In this project has been implemented an almost fully automated system to systematically classify the reads present in SRA database, in order to detect all the taxa present inside it.
To store all the needed data, has been designed and implemented a database (in postgres), which contains:
- SRA metadata of runs, experiments, samples ecc.
- NCBI Official Taxonomy
- Kraken Taxonomy
- Classification results (called also reports)
SRA is maintained by INDSC, which is an association of three indipendent entities:
Entity | Region | Database | SRA Acronym |
---|---|---|---|
NCBI | US | GenBank | S |
EMBL-EBI | EU | ENA | E |
NIG | JPN | DDBJ | D |
Currently SRA has these main entities:
- Run: contains the associated reads, no other information
- Experiment: contains all the infos about the experiment (design, libraries ecc)
- Sample: contains the taxonID of the sample and some informations about the sample
- Study: contains infos about the study
- Submission: explicits when the data has been uploaded.
Relations among entities (for a complete view check the IDEF1X model):
- <Run, Experiment>: one-to-many
- <Experiment, Sample>: one-to-many
- <Sample, Study>: many-to-many
- In practice, in most cases, is just one-to-many, but can happen that a study re-analyses samples of another study
- In any case, a sample is collected from just one study and other studies can reuse it
- <Study, Submission>: many-to-many
- A study with all the infos about samples, experiments, runs ecc can be uploaded in more than one part
- Inside a submission is possible to upload many different studies
SRA's Run definition:
"A Run is simply a manifest of data file(s) that are derived from sequencing a library described by the associated Experiment."
In a run there are few relevant information:
PublicationDateTime, SRAFileSize, Spot, Base, Consent.
In addition to these, in our schema we are storing a column 'RunOutcome' which explicits the state of the run in respect to the analysis process:
- OK: already been analysed
- TODO: not yet analysed (but we want to)
- IGNORE we are not interest on analysing it
It also contains the FK to the corresponding Experiment.

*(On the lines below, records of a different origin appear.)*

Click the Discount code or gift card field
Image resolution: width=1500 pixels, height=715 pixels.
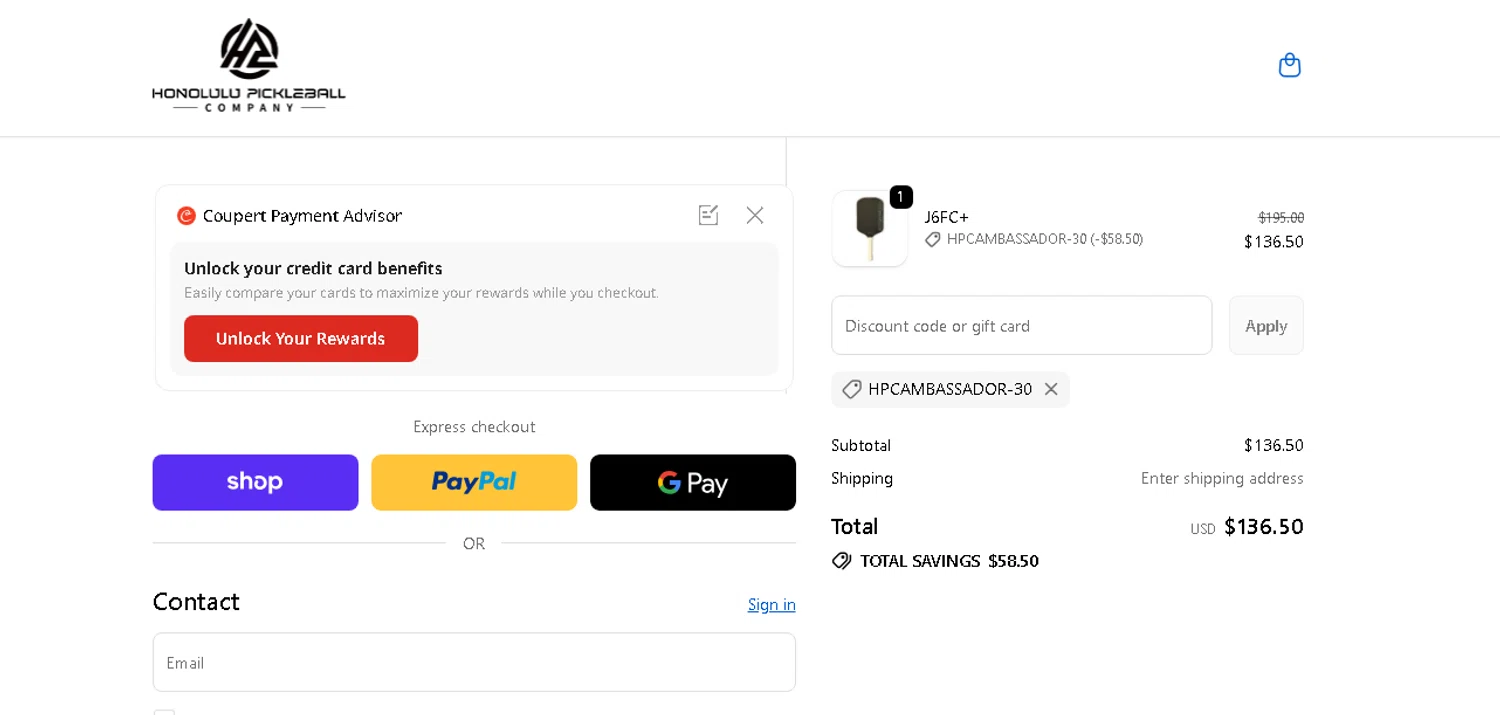click(1021, 326)
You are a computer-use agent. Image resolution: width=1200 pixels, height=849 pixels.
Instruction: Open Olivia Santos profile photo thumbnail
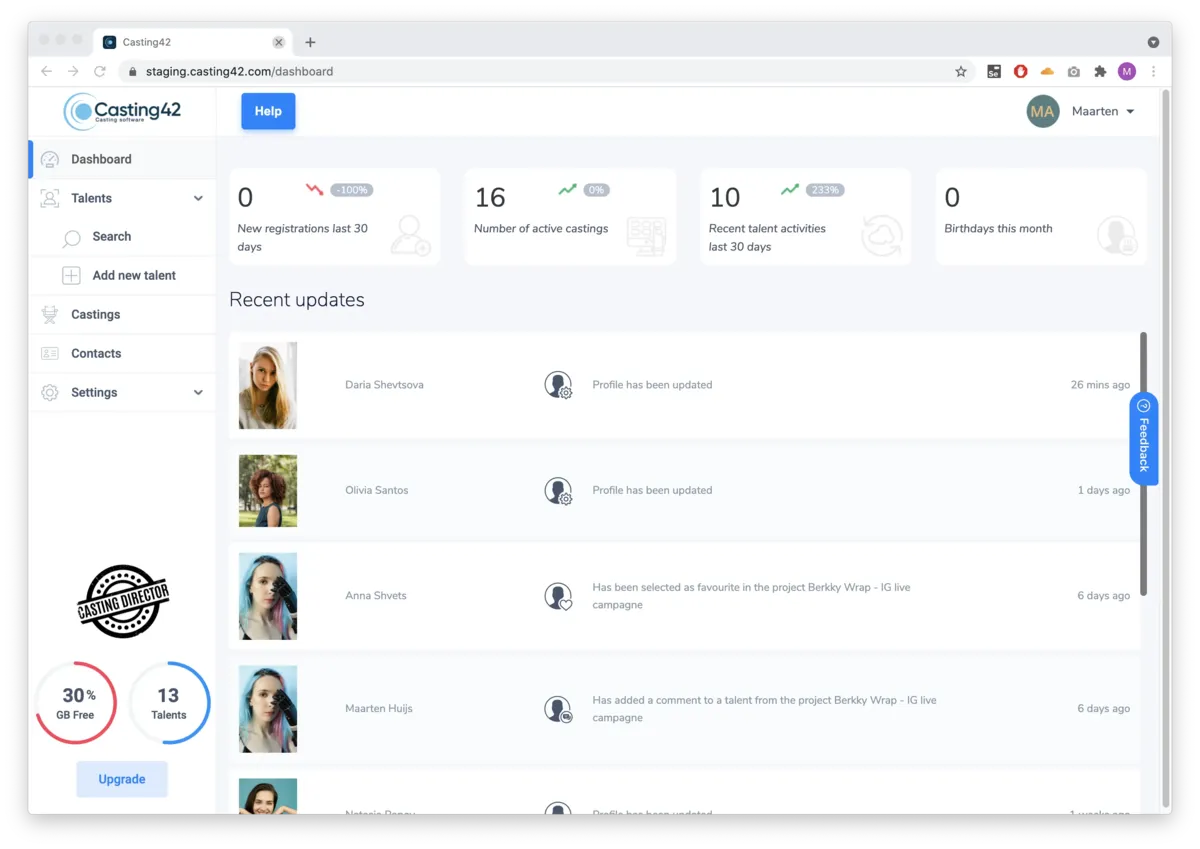click(x=268, y=491)
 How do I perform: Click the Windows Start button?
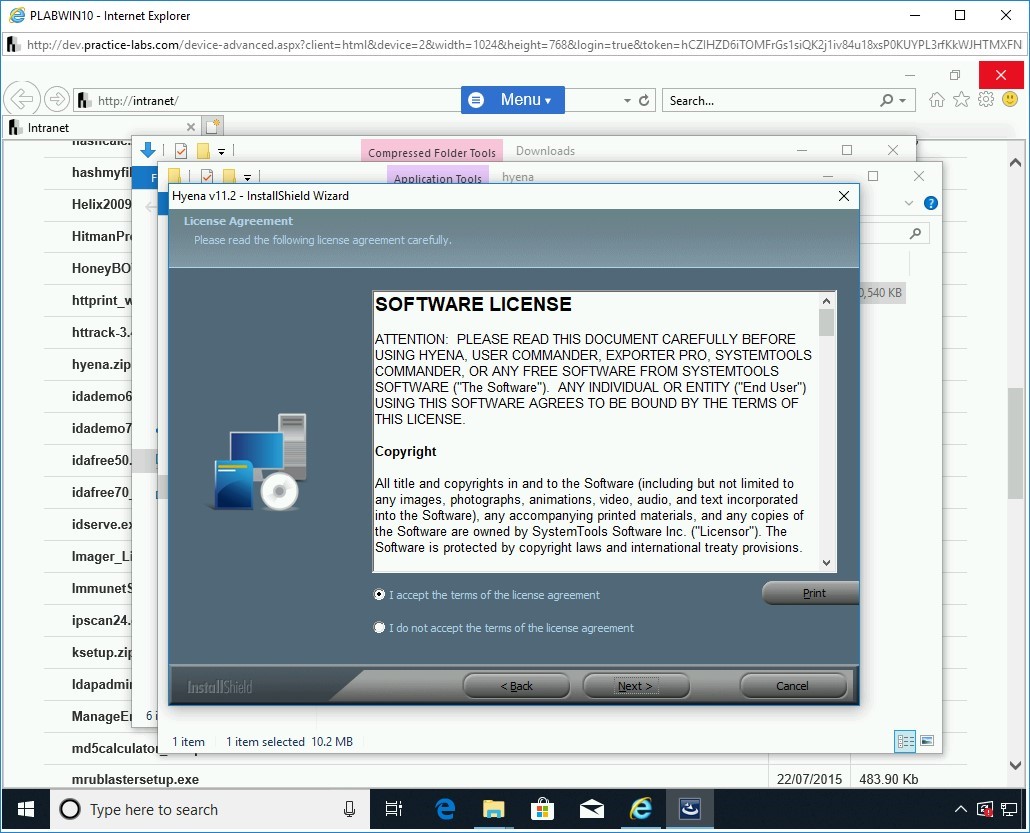pyautogui.click(x=25, y=809)
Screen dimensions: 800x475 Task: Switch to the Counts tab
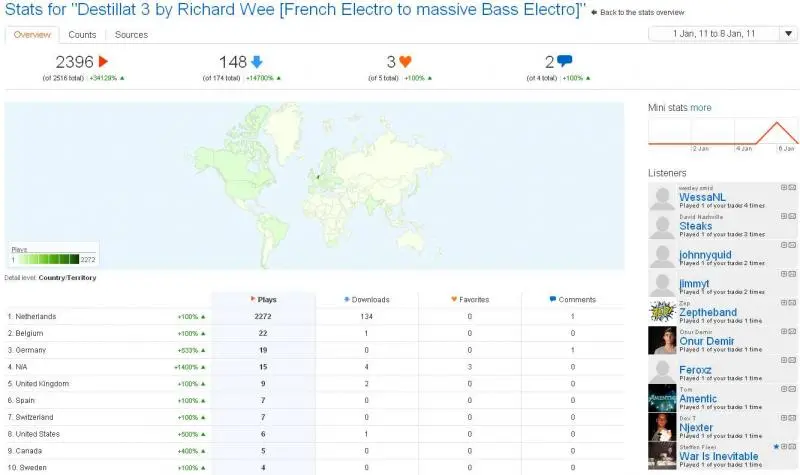click(82, 35)
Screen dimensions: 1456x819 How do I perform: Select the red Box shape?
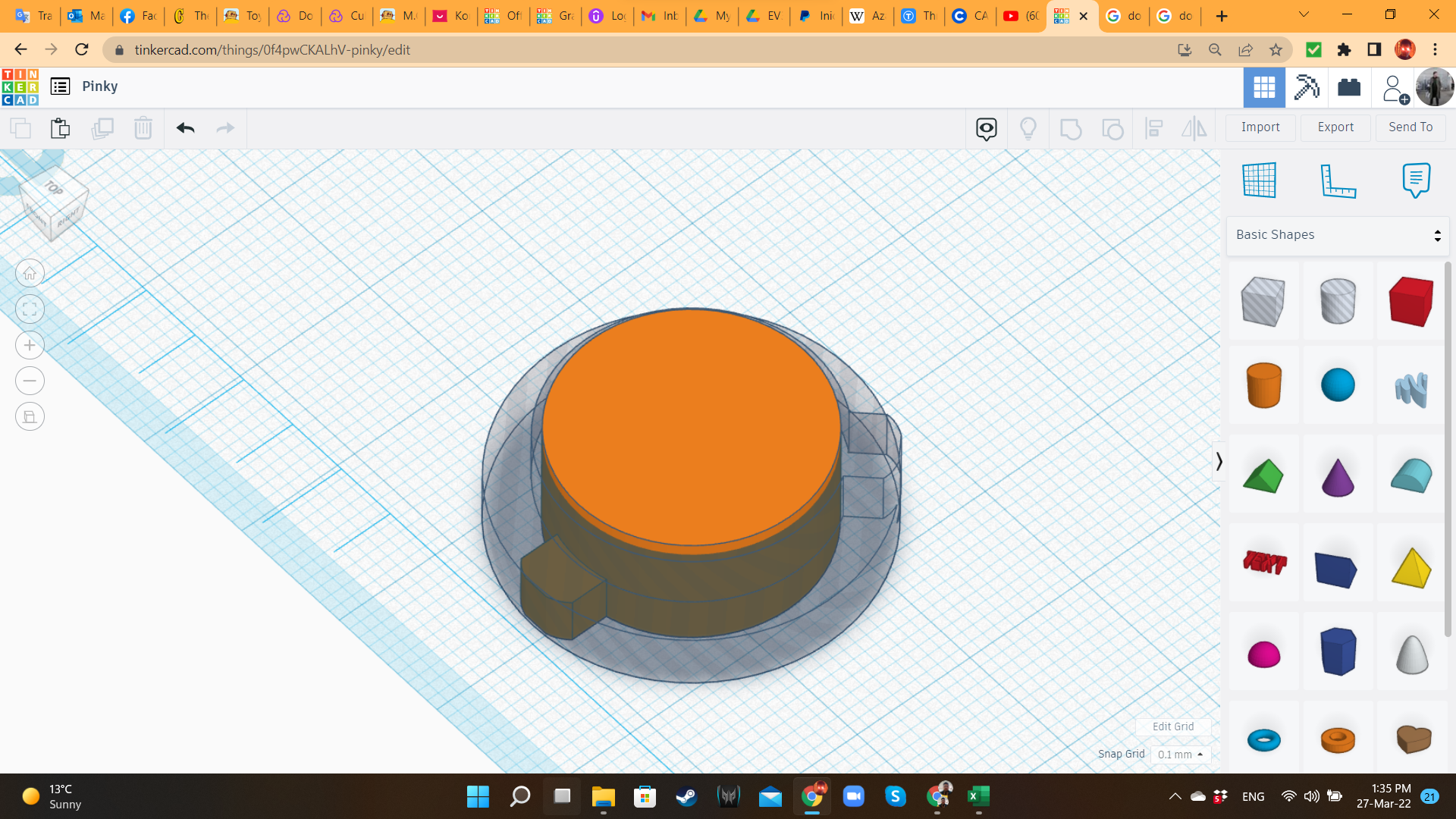pyautogui.click(x=1410, y=301)
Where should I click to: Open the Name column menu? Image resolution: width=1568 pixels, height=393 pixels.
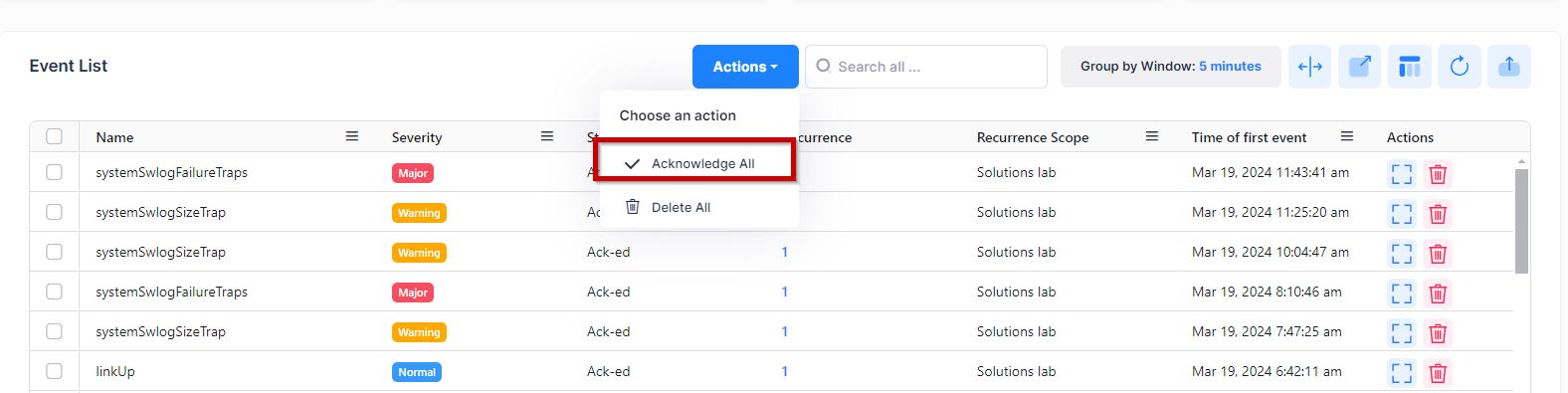tap(352, 136)
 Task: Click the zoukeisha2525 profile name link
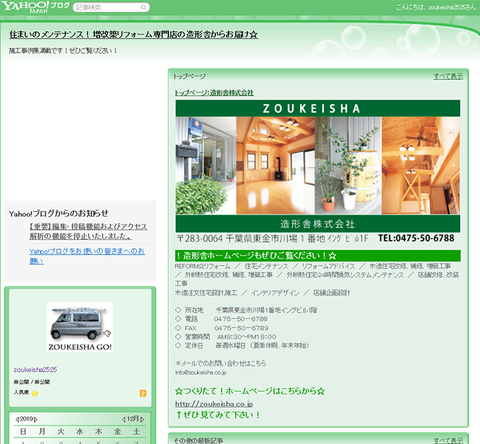[x=35, y=370]
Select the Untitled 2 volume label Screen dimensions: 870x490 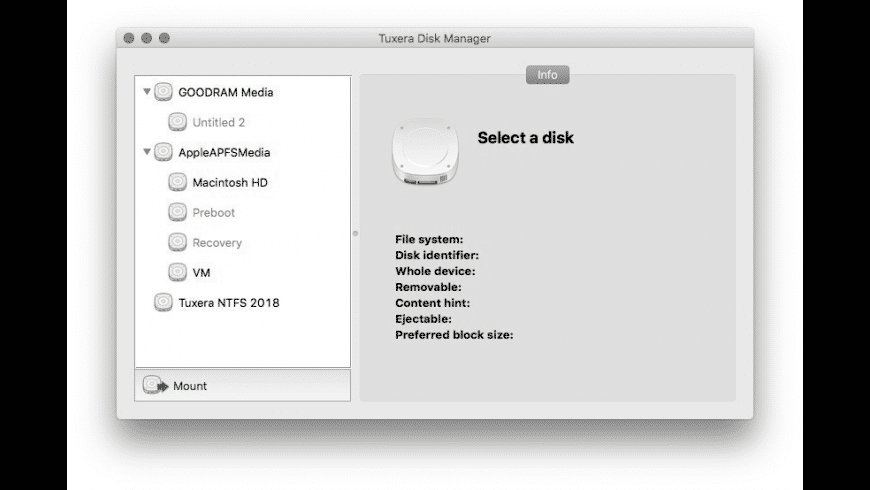[219, 123]
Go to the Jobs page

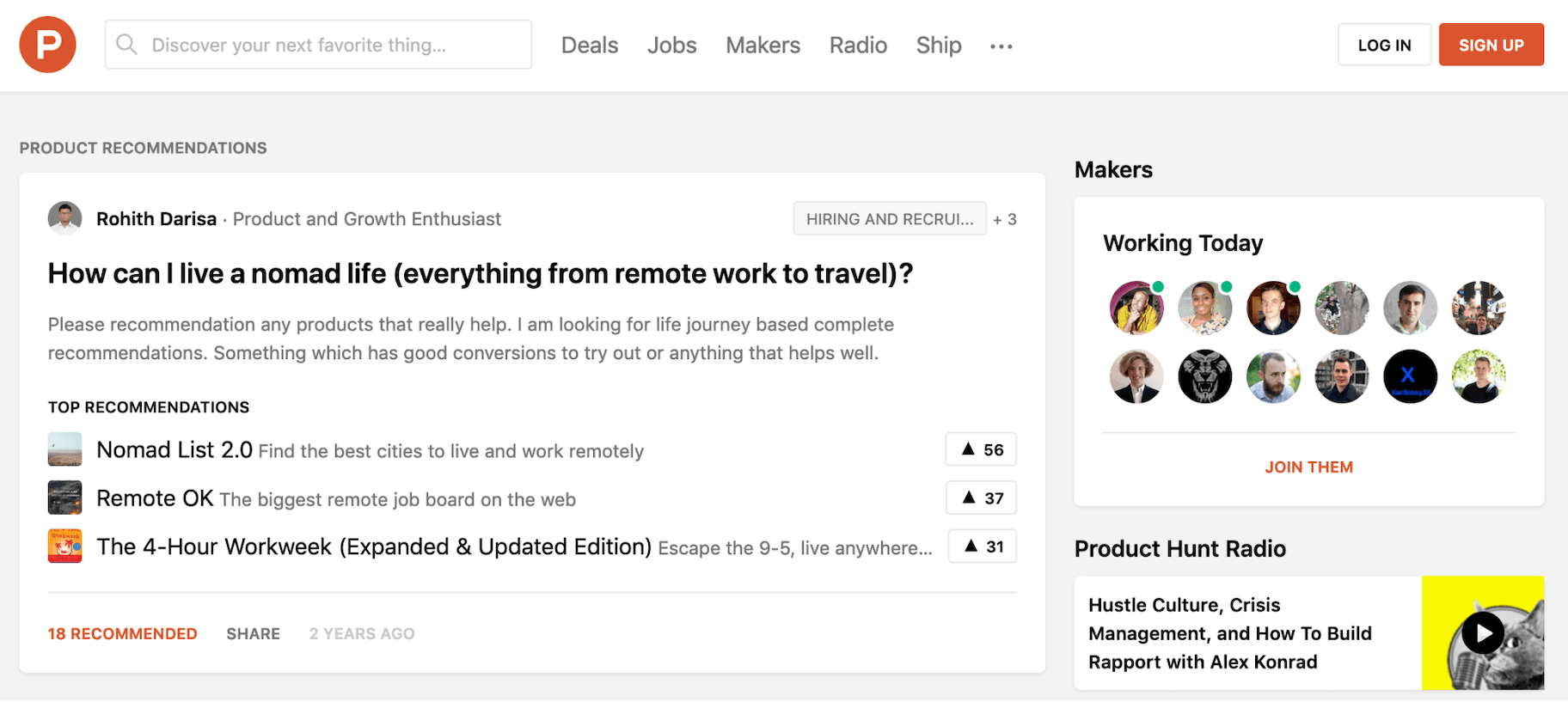point(671,46)
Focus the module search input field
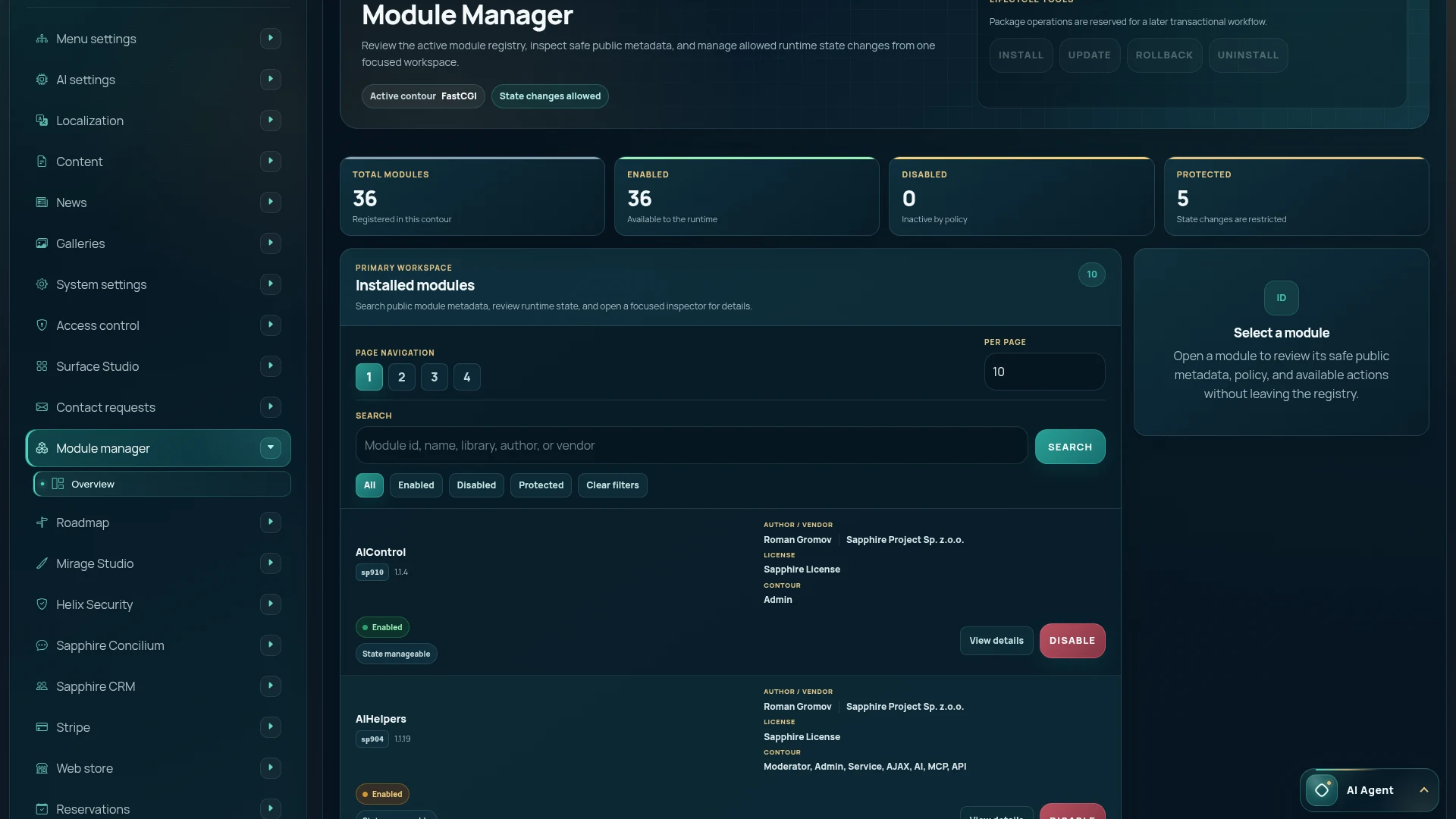 point(692,445)
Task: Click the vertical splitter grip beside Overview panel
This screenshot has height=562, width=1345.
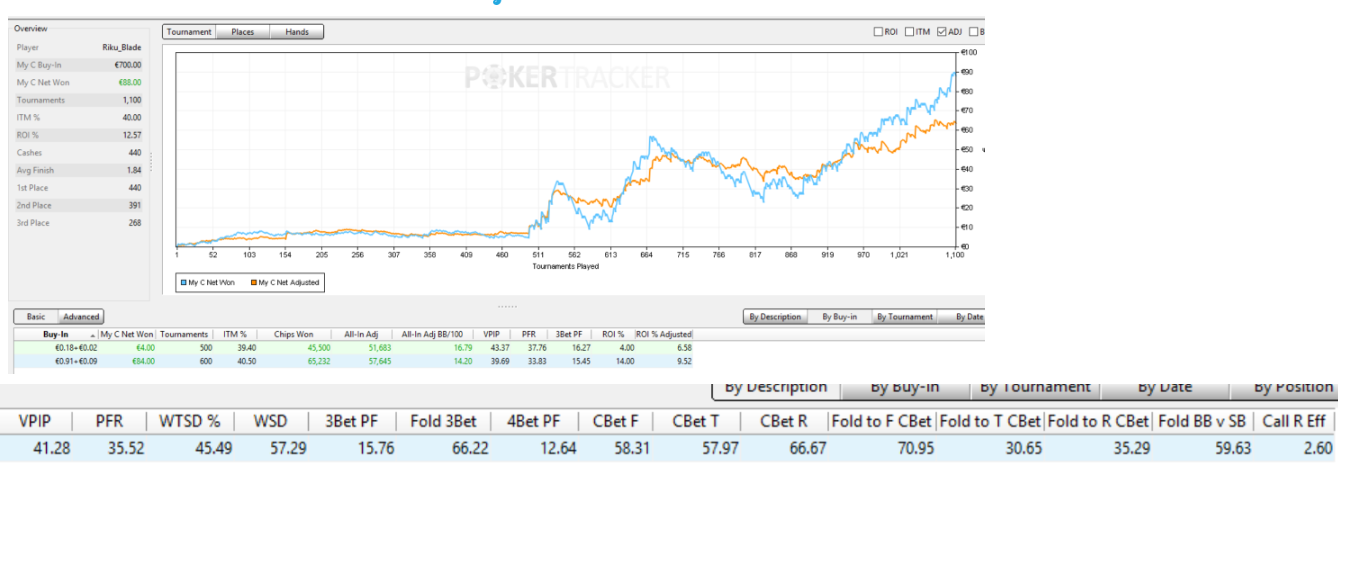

SRA's Experiment definition:
"An experiment is a unique sequencing result for a specific sample."
The experiment is the most important entity, it contains all the information about the sequencing procedure:
Design, LibraryName, LibrarySource, LibraryLayout, LibrarySelection, LibraryStrategy, PlatformName, InstrumentName.
Most of these fields are actually stored in a separated table (with all the fields possibilities) and are referred as a FK.
It also contains the FK to the corresponding Sample.
A sample represents what actually has been collected from the environment. A sample can be splitted in many sequencing experiments and also can be the target of many studies.
The two most important information stored are:
TaxonID, the TaxonID of the sample, BioSampleID, the identifier of the sample in the BioSample database.
It does NOT contain the FK to the corresponding Study, because, being a M-M relationship, all the FKs are stored in a separated table, StudySample.
A study represents a more abstract concept: a work project.
It does not hold any information about sampling or sequencing, just two main fields:
Title, Abstract.
A study can focus in many samples and can be uploaded in many submission.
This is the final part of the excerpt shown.